Nonprofits seeking grants to improve

Foundations: Long on enthusiasm, short on expertise, nonprofit groups are finding help in building their organizational skills.

February 23, 2002|By Kate Shatzkin | Kate Shatzkin,SUN STAFF

Energy? Enthusiasm? The Friends of Patterson Park had them in spades.

They put on water ballets and Halloween parades. They got people to adopt trash cans to keep the park clean, an event celebrated with can-shaped cakes on Valentine's Day.

But when it came to a budget, they didn't have one. They'd never written an annual report. And they acknowledged that they needed help raising money for the future.

To everyone, from the $25 donor to a large foundation, such needs might sound a lot less inspiring than the spectacles in the park. But helping the Friends evolve attracted the Morris Goldseker Foundation, which gave the group $12,500 simply to learn how to be better at what it does.

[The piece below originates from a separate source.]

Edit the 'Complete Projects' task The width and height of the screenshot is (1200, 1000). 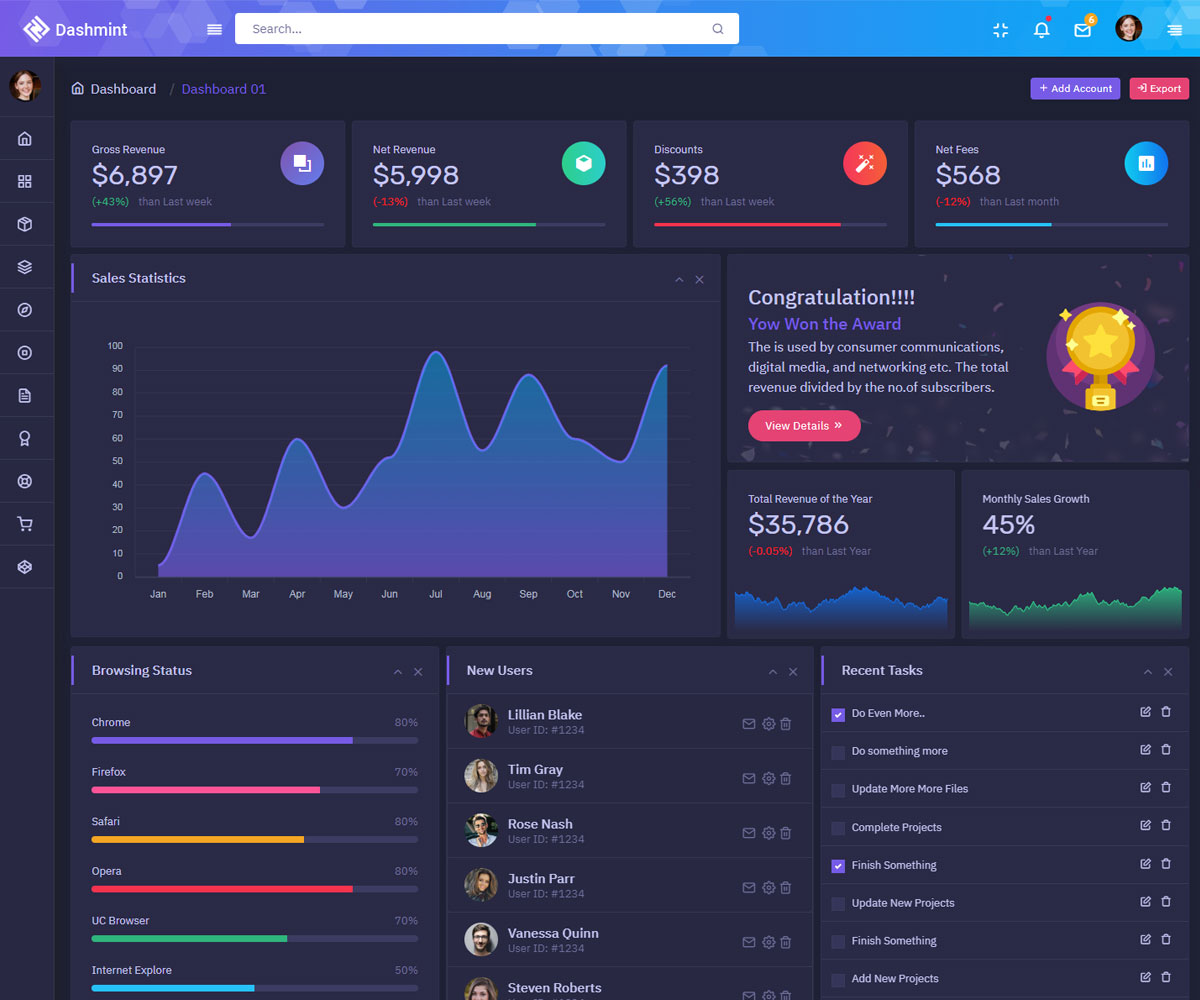pos(1145,826)
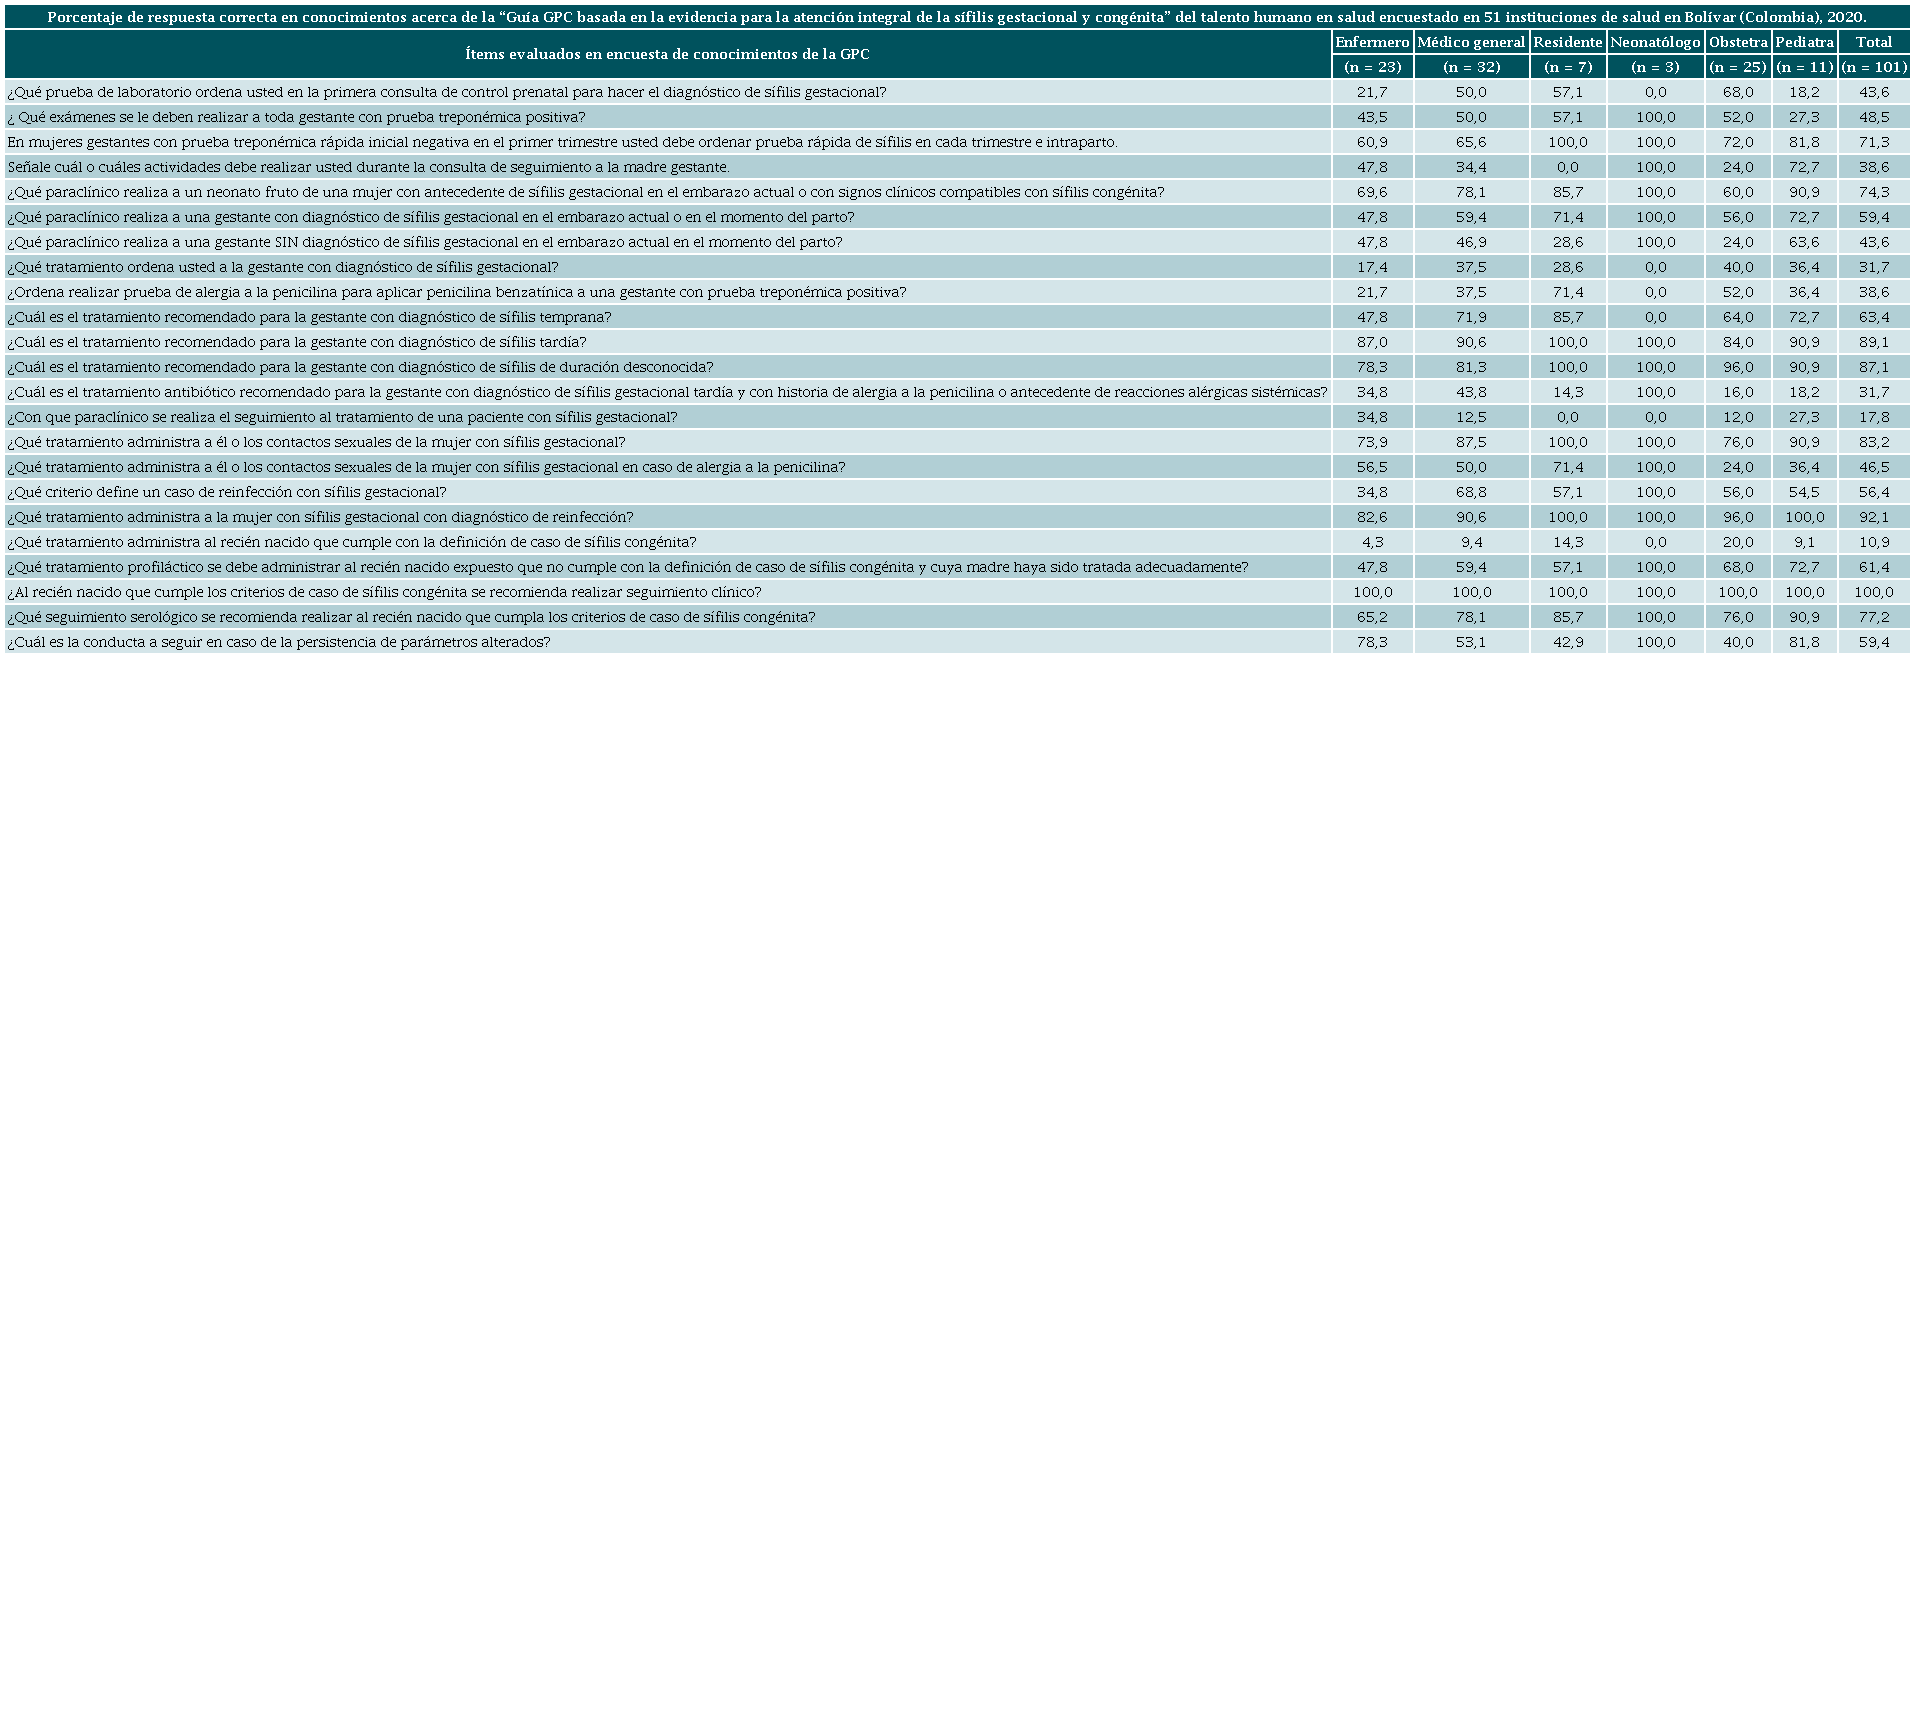
Task: Click the Pediatra column header
Action: click(1804, 42)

In Maryland and around the country, foundations are addressing a longtime problem few have wanted to talk about - finding organizations that are strong enough to be worthy of major investments.

To solve it, they're opening their pocketbooks to give grants that strengthen groups, as Goldseker did, or to establish the kind of training programs they hope will deepen the skills of nonprofit leaders.

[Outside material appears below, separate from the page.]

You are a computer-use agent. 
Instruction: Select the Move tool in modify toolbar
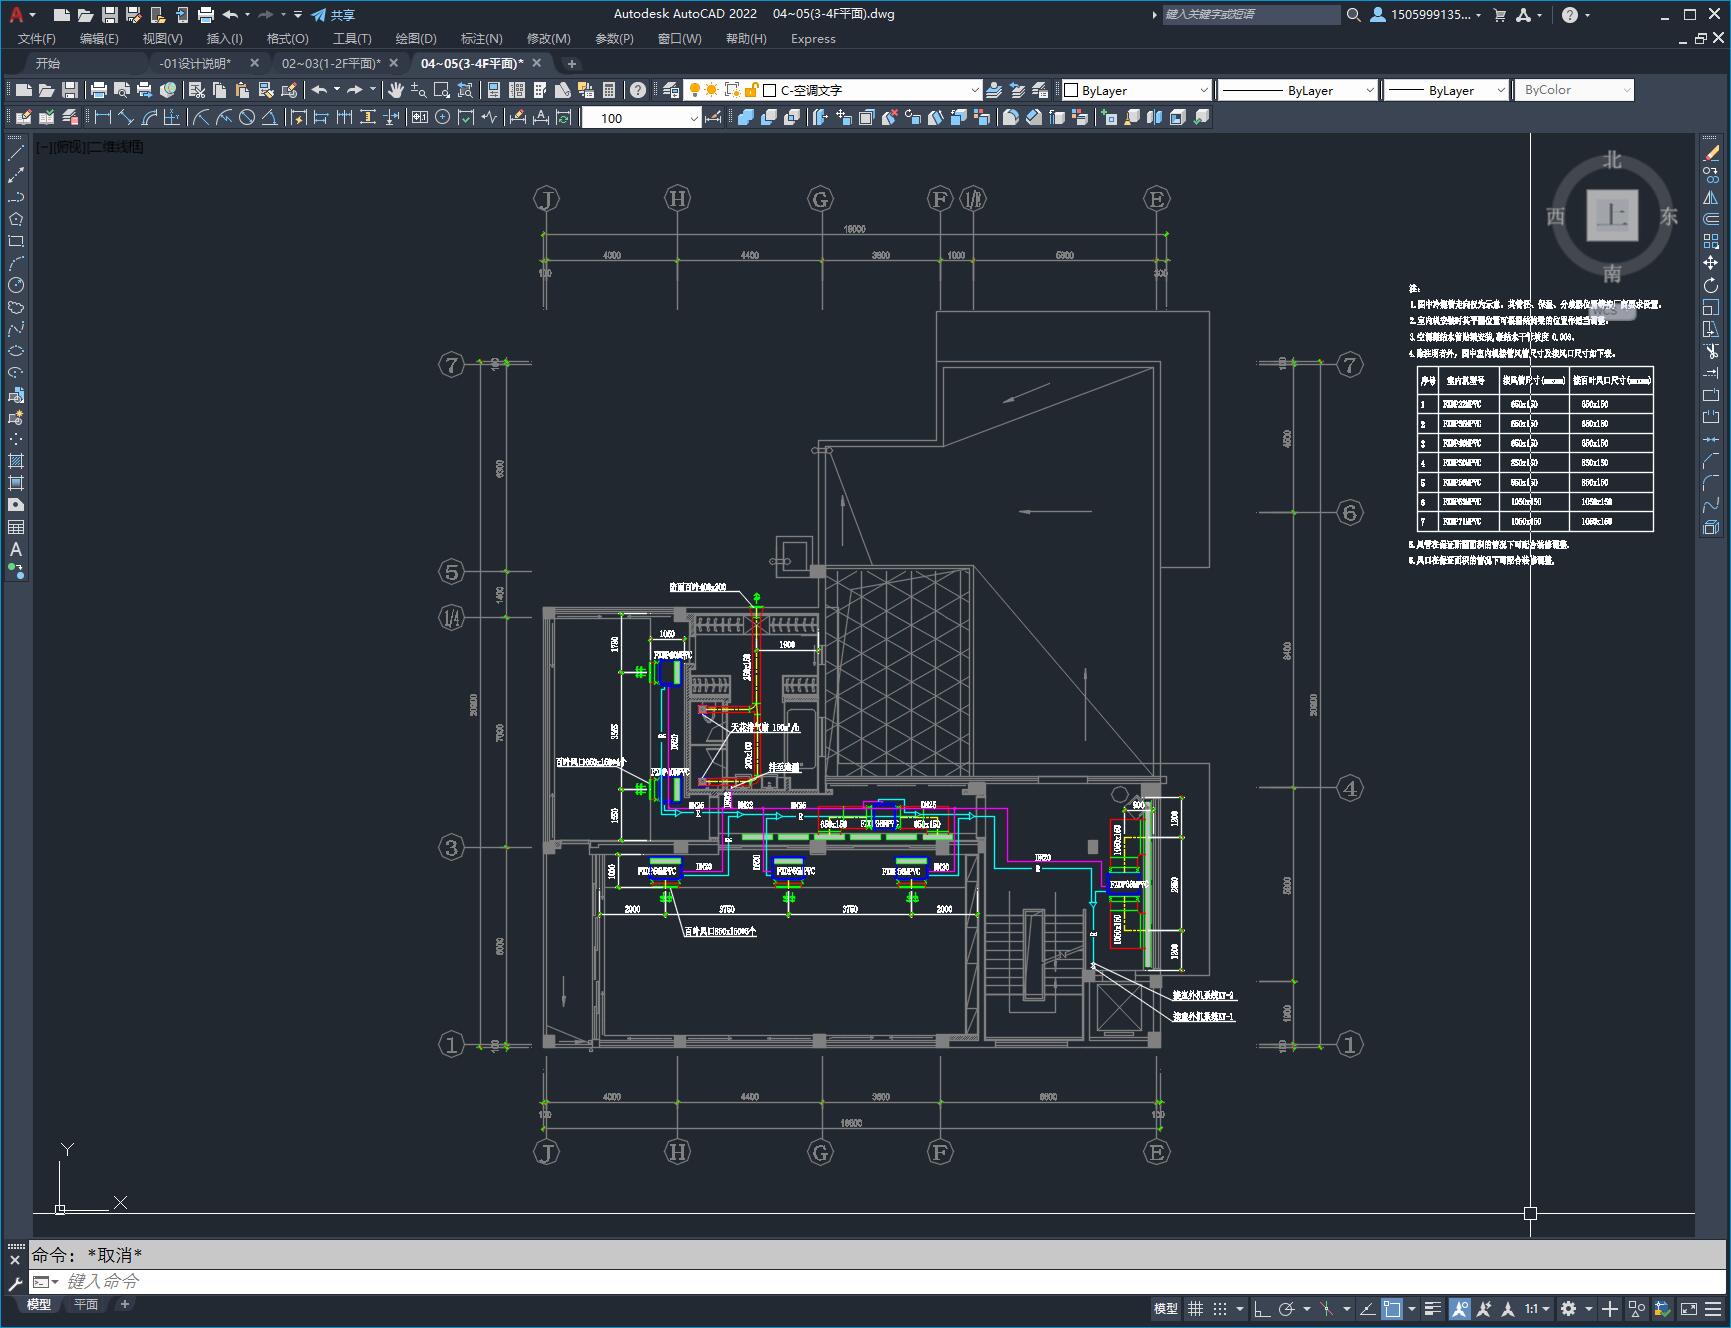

The Marion I. and Henry J. Knott Foundation is spending $89,500 to create a fellowship in "nonprofit leadership" for 20 local nonprofit leaders at the College of Notre Dame of Maryland, which recently started a new degree program in nonprofit management.

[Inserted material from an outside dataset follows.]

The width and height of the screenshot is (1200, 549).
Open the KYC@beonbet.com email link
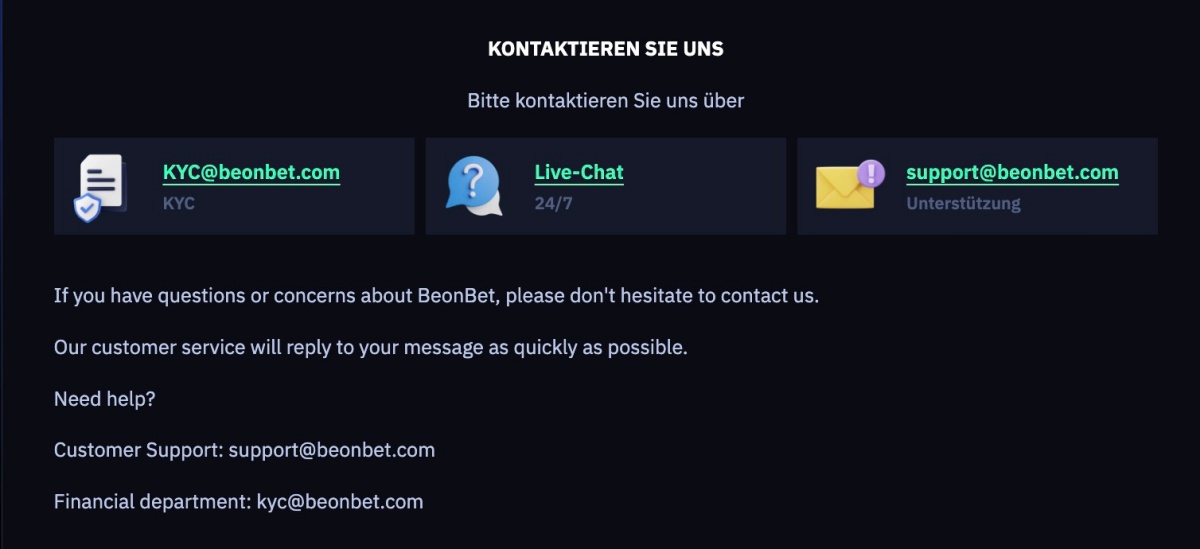tap(251, 172)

The Harry and Jeannette Weinberg Foundation will start a similar fellowship in Baltimore this year, after running one for the last nine years in Hawaii, where the foundation also is active.

On the Eastern Shore, Frank and Mitzi Perdue and a Michigan foundation have given $6 million to match money raised for the endowments of local nonprofits. The idea is to generate income for the organizations to use for their operations in years to come - while having a firmer base of support.

"You'll see something you'd like to do, that needs to be done ... and if you're having trouble finding the right organization or leadership to invest in, it suggests that's something we ought to spend our time doing," said Timothy D. Armbruster, president of the Goldseker Foundation, whose board decided a year ago to devote part of its grant-making to strengthening nonprofit groups.

Foundation problem

In creating such programs, foundations are acknowledging they have been part of the problem. Nonprofit leaders frequently complain that philanthropists often are interested only in funding particular programs, and only for a limited time.

Meanwhile, the underpinnings of the organization - its endowment, its management - may languish, ultimately making the programs less effective.

"There isn't a single funder or giver that really likes to give money to the basics - the heat and light," said Paul C. Light, vice president and director of governmental studies at the Brookings Institution, who has done research on strengthening nonprofits. "Individual donors and funders like to see their money get right into the hands of people in need."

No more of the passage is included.